意識的にこうした会話をすると、家庭に温かな空気が流れてくるでしょう。それがいつの間にか、その家庭の文化になっていくのです。そうした家庭の空気を吸って生活する子どもは、自分に対しても温かな目で見ることが出来るでしょうし、友だちに対してもそう接するに違いありません。
私たちは人にほめてもらうから、人をほめることができるようになります。自分が受け入れられているという実感ができてくると、人を受け入れることができるようになってくる。自分の良さを見つけてもらって育つから、人の良さも見つけることができるのです。

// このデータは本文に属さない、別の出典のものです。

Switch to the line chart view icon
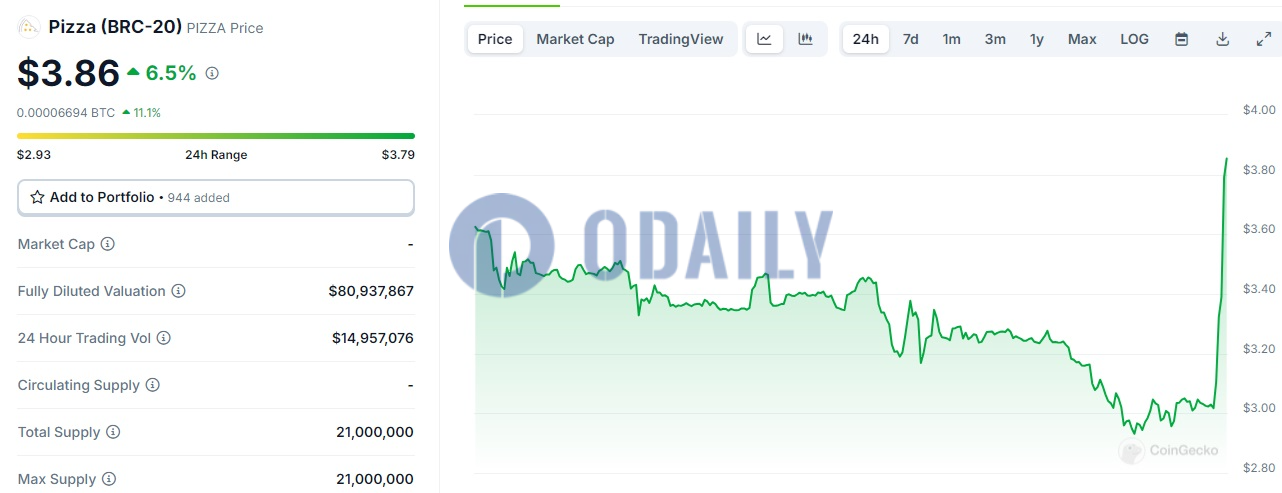The height and width of the screenshot is (493, 1282). (764, 39)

ですから、まず子どもたちをたくさん愛してあげて欲しいと思います。そうしたら必ず子どもは人を愛することができる人になります。すると、不思議なことにお母さんやお父さん自身も、我が子から愛をもらっていることに気づくようになるでしょう。愛は決して一方通行のものでなく、キャッチボールのように返って来るものだからです。
そしてもう1つ、私たち人間は、されたようにする存在です。愛される経験があるから愛する力が生まれます。これが愛のメカニズムです。そしてこのメカニズムを働かせるには、まず自分が愛されている存在だと実感できることがとても大事です。それが人を愛する力になるからです。

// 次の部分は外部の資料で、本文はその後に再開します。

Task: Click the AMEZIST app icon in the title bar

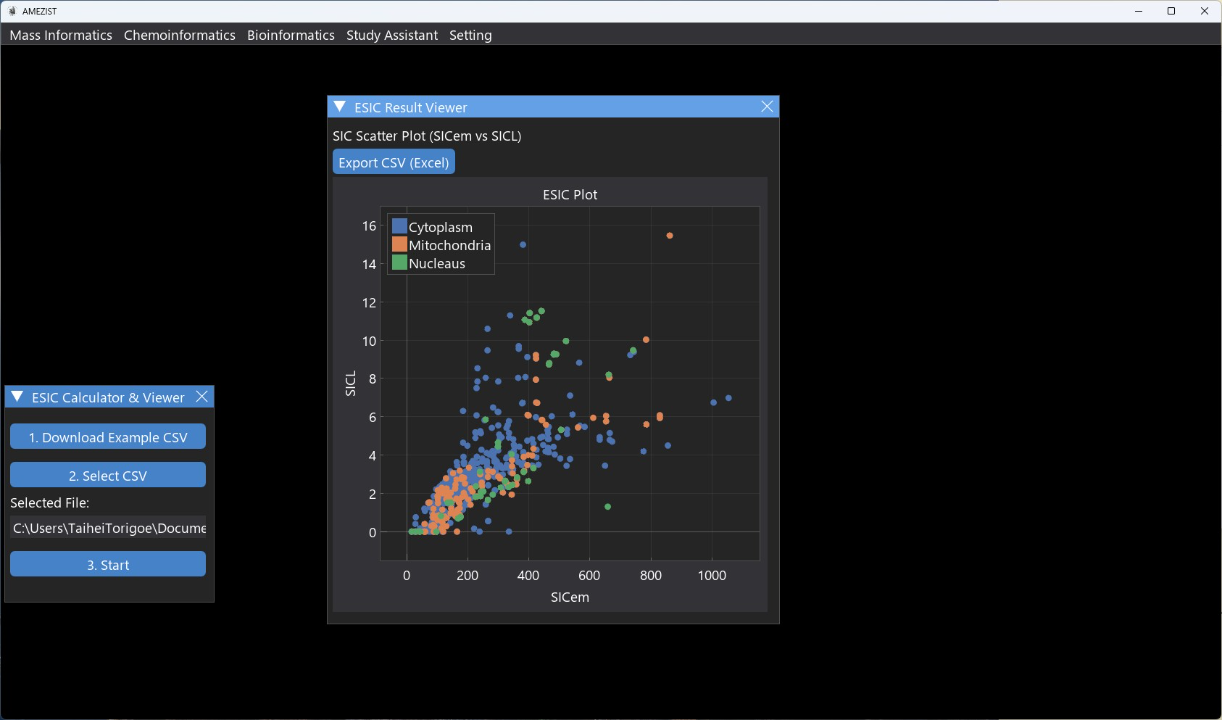Action: 12,11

ただ1つ問題があります。正しい知識を持っていることと、その知識に従って行動できるかどうかは別問題だということです。
「愛のメカニズム」によれば、自分の中にあるものしか相手に提供できません。私たちの「心のタンク」が満たされていなければ肯定的なアプローチを与えることは難しいのです。素直に「大丈夫、あなたはあなたのままで」と言ってあげたいのにそうできないのです。どうしたらよいのでしょう?

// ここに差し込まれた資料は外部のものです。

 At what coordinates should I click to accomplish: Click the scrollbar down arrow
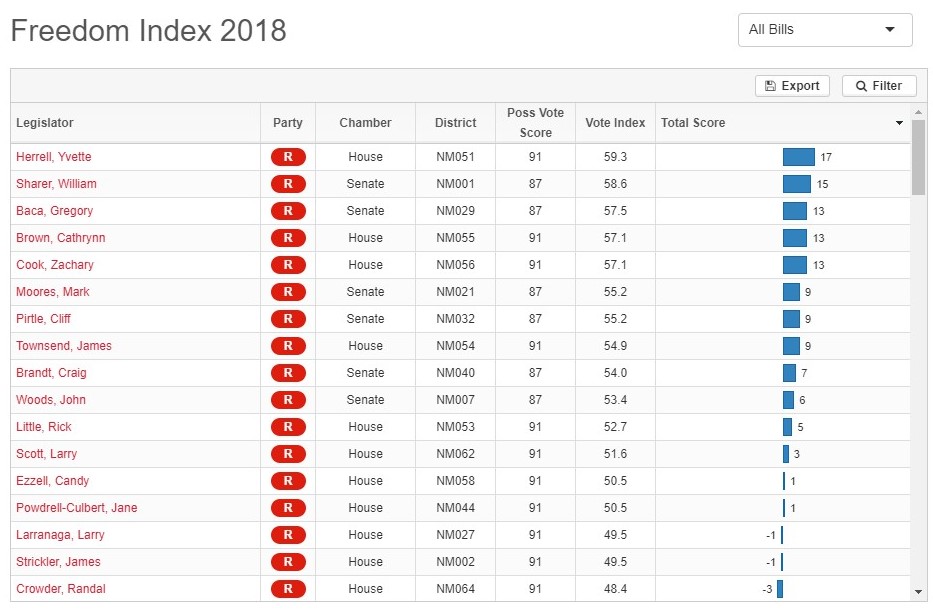click(919, 593)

その秘訣がヨハネの手紙1の4章19節にあります。「わたしたちが愛するのは、神がまずわたしたちを愛してくださったからです。」
聖書は、誰よりも先にまず神が、ありのままのあなたを愛してくださっていると教えます。神があなたをご覧になり、「大丈夫、あなたを愛しているよ」、「いいんだよ、あなたはあなたのままで」と肯定しておられます。それが分かって来ると子どもたちや他の人に対してそうできるようになるのです。素晴らしいことだと思います。
そして、こうした神さまからの愛を確認する場、それがこの礼拝の時なのです。聖書を通して語りかけてくださる神さまの愛の言葉に耳を傾け、心のタンクを満たしていただきましょう。そのようにして、子どもたちや周りの人たちと接していきたいと願います。お祈りします。